_Given text_:
——
3. Convert stdio to SSE or Streamable HTTP using ContextForge

# Install ContextForge
uv pip install mcp-contextforge-gateway

# Convert stdio to remote streamable HTTP
python3 -m mcpgateway.translate --stdio "uvx mcp-server-git" --expose-streamable-http --port 9000

# .. or legacy SSE
python3 -m mcpgateway.translate --stdio "uvx mcp-server-git" --expose-sse --port 9000

4. Understanding What You Learned

After running these servers, you now know:

MCP Servers Expose:

  • Tools - Functions that do work (calculations, data processing, API calls)
  • Resources - Data that can be read (files, URLs, database queries)
  • Prompts - Templates for common workflows

Two Transport Modes:

  • STDIO - Communicate via standard input/output (great for local tools)
  • HTTP - Run as a web service (great for remote access, gateways) (SSE available as well, but deprecated)

The Client Workflow:

  1. Connect to a server (file path for STDIO, URL for HTTP)
  2. Discover capabilities (list_tools(), list_resources(), list_prompts())
  3. Call tools with arguments (call_tool(name, args))
  4. Get structured responses back

Common Patterns:

Server Type Example Use Case
Data Processing csv_pandas_chat Analyze data with natural language
Visualization mermaid, plotly Create charts and diagrams
File Operations xlsx, docx, pptx Read/write office documents
Code Execution python_sandbox Run code safely
API Wrappers Custom servers Expose any API as MCP tools

5. Quick Reference: Testing Commands

STDIO server (file path)

async with Client("path/to/server.py") as client:
    tools = await client.list_tools()

HTTP server (URL)

async with Client("http://localhost:8000/mcp") as client:
    tools = await client.list_tools()
——
_Available data_:
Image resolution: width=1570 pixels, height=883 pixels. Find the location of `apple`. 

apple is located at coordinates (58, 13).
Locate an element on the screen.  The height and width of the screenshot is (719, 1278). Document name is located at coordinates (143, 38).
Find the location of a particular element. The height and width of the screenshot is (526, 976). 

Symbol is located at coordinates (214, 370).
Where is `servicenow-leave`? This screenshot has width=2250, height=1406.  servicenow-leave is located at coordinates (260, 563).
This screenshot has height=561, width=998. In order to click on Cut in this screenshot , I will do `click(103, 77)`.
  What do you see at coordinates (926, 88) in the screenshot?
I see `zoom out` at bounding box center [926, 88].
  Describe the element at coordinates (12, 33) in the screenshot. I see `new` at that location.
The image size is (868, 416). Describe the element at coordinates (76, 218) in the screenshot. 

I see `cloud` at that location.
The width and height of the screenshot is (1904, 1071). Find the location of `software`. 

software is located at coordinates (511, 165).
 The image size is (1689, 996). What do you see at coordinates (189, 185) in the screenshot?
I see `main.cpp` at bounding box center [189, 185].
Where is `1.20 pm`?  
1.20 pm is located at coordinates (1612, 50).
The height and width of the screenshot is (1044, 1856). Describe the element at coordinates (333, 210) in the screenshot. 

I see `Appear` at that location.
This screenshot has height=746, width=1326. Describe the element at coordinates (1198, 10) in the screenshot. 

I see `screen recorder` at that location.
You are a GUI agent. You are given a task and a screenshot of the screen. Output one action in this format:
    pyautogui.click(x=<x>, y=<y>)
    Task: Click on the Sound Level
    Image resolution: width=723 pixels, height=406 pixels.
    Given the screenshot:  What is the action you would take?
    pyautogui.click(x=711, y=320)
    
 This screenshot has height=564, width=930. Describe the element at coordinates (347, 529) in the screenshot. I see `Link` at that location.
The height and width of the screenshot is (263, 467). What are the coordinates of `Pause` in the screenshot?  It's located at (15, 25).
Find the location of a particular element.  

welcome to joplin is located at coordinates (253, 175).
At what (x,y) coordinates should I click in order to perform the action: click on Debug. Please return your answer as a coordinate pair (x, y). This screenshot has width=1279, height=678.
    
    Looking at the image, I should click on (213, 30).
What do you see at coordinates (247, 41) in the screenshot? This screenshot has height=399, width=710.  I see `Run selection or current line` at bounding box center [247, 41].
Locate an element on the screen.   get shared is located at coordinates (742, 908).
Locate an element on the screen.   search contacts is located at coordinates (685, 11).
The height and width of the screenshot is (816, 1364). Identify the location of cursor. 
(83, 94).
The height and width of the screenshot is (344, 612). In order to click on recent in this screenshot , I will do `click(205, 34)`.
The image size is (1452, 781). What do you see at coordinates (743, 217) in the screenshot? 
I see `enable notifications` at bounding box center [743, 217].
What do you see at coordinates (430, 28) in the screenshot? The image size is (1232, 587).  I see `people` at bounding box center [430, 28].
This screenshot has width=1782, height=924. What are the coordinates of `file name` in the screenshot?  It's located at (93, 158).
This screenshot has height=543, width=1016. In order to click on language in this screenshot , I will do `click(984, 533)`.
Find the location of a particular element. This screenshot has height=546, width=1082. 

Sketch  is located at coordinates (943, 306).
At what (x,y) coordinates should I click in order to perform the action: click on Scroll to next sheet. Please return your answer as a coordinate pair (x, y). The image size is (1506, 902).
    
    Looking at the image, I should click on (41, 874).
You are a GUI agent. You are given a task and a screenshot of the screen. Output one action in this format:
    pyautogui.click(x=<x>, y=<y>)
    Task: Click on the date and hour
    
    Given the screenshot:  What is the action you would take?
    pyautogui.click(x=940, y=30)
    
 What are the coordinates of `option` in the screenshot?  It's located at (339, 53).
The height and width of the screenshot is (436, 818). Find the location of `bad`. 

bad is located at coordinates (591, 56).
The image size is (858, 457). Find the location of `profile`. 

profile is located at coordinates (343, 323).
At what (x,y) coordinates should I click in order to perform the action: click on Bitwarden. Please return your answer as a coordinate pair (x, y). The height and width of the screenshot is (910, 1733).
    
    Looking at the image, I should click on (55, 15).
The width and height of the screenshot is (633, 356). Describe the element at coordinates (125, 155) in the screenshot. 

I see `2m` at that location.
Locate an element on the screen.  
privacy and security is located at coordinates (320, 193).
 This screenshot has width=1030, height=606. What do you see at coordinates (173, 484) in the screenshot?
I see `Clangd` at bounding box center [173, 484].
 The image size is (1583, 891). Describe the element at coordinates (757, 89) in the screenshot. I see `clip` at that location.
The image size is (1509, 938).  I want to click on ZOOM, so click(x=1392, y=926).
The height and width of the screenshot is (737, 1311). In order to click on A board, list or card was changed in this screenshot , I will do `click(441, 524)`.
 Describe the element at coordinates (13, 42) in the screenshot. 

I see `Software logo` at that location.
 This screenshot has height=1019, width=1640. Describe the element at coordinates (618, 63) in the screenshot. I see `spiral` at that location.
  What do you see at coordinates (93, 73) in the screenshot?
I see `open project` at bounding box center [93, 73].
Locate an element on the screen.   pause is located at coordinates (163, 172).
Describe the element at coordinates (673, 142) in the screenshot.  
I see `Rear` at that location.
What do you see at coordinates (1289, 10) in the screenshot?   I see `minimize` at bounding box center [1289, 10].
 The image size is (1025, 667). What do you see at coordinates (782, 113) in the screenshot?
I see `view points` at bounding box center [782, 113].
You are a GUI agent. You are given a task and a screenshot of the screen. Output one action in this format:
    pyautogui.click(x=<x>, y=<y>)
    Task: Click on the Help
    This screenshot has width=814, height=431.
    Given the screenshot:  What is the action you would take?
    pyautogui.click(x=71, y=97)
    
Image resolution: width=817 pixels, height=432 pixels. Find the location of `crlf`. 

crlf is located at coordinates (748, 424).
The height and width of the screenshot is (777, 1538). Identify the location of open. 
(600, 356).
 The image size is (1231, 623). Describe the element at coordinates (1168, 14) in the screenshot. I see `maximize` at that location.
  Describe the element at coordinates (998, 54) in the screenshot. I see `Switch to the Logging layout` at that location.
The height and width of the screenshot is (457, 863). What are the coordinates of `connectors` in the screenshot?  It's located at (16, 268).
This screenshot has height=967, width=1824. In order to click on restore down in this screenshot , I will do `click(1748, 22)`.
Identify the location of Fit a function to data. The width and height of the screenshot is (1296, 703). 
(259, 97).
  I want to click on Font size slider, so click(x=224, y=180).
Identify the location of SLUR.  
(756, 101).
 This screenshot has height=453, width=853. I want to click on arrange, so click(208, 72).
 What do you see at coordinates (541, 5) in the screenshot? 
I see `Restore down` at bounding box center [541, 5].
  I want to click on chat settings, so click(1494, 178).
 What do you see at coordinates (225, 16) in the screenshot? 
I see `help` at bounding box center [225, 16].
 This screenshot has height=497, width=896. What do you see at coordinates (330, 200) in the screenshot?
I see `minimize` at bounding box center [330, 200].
——
_Activity list_:
1. Rewrite the MCP server guide from "4. Get structured" up to and including "server (file path)", putting "Execute code in isolation" in place of "Run code safely".
2. Decide whether each statement agrees with the MCP server guide. Answer yes or no, and quote the words that settle it.
(a) SSE is still available but deprecated.
(b) A client connects to a STDIO server by giving a URL.
(c) The guide lists plotly under Data Processing.
3. Write the next part of the MCP server guide, picking up after its final code example.

_Answers by item_:
1.
4. Get structured responses back

Common Patterns:

Server Type Example Use Case
Data Processing csv_pandas_chat Analyze data with natural language
Visualization mermaid, plotly Create charts and diagrams
File Operations xlsx, docx, pptx Read/write office documents
Code Execution python_sandbox Execute code in isolation
API Wrappers Custom servers Expose any API as MCP tools

5. Quick Reference: Testing Commands

STDIO server (file path)

2.
(a) Yes: "SSE available as well, but deprecated"
(b) No: "file path for STDIO, URL for HTTP"
(c) No: "Visualization mermaid, plotly"

3.
List and call a tool

# Discovery
tools = await client.list_tools()
print([t.name for t in tools])

# Execution
result = await client.call_tool("tool_name", {"arg1": "value1"})
print(result.content[0].text)

With authentication (for Gateway)

from fastmcp.client.auth import BearerAuth

async with Client(
    "http://localhost:4444/mcp",
    auth=BearerAuth(token=os.environ["MCPGATEWAY_BEARER_TOKEN"])
) as client:
    # ... use client

6. Explore More Servers

The ContextForge collection includes 20+ servers across Python, Go, and other languages:

Python Servers:

  • data_analysis_server - Statistical analysis and pandas operations
  • plotly_server - Interactive visualizations
  • xlsx_server / docx_server / pptx_server - Office document manipulation
  • graphviz_server - Graph diagrams
  • latex_server - LaTeX document generation
  • url_to_markdown_server - Web scraping and conversion
  • chunker_server - Text chunking for LLMs
  • code_splitter_server - Parse and analyze code

Go Servers:

  • fast-time-server - High-performance time operations

Browse all samples: https://github.com/IBM/mcp-context-forge/tree/main/mcp-servers

Each has a README with installation and usage examples.


Next Steps

Now that you've run several MCP servers and understand how they work, you're ready to:

  1. Build your own server - Create custom tools for your use case
  2. Set up ContextForge Gateway - Centralize multiple servers
  3. Learn advanced features - Prompts, resources, authentication

The skills you just learned (listing tools, calling them, understanding transports) are the foundation for everything else in the workshop.

Pro tip

Keep one of these servers running in the background while you build your own. You can reference how they structure tools, handle errors, and validate inputs.


Testing with Local LLMs

Want to test your MCP servers with a local LLM? Use Ollama with IBM Granite 4:

# Install Ollama
curl -fsSL https://ollama.com/install.sh | sh

# Pull IBM Granite 4 model
ollama pull granite4:3b

# Run it
ollama run granite4:3b

Why Granite 4? IBM's Granite 4.0 models (October 2025) are optimized for enterprise use with: - Hybrid Mamba-2/transformer architecture - 70-80% less memory than traditional models - Strong tool-calling and instruction-following capabilities - Efficient resource usage - 3B model runs smoothly on laptops - Enterprise-grade - Apache 2.0 licensed, ISO 42001 certified - Perfect for testing MCP servers locally

Available sizes: granite4:3b (recommended), granite4:8b, or tiny variants for edge devices.

You can integrate Ollama with your MCP servers through MCP-compatible clients or custom integrations.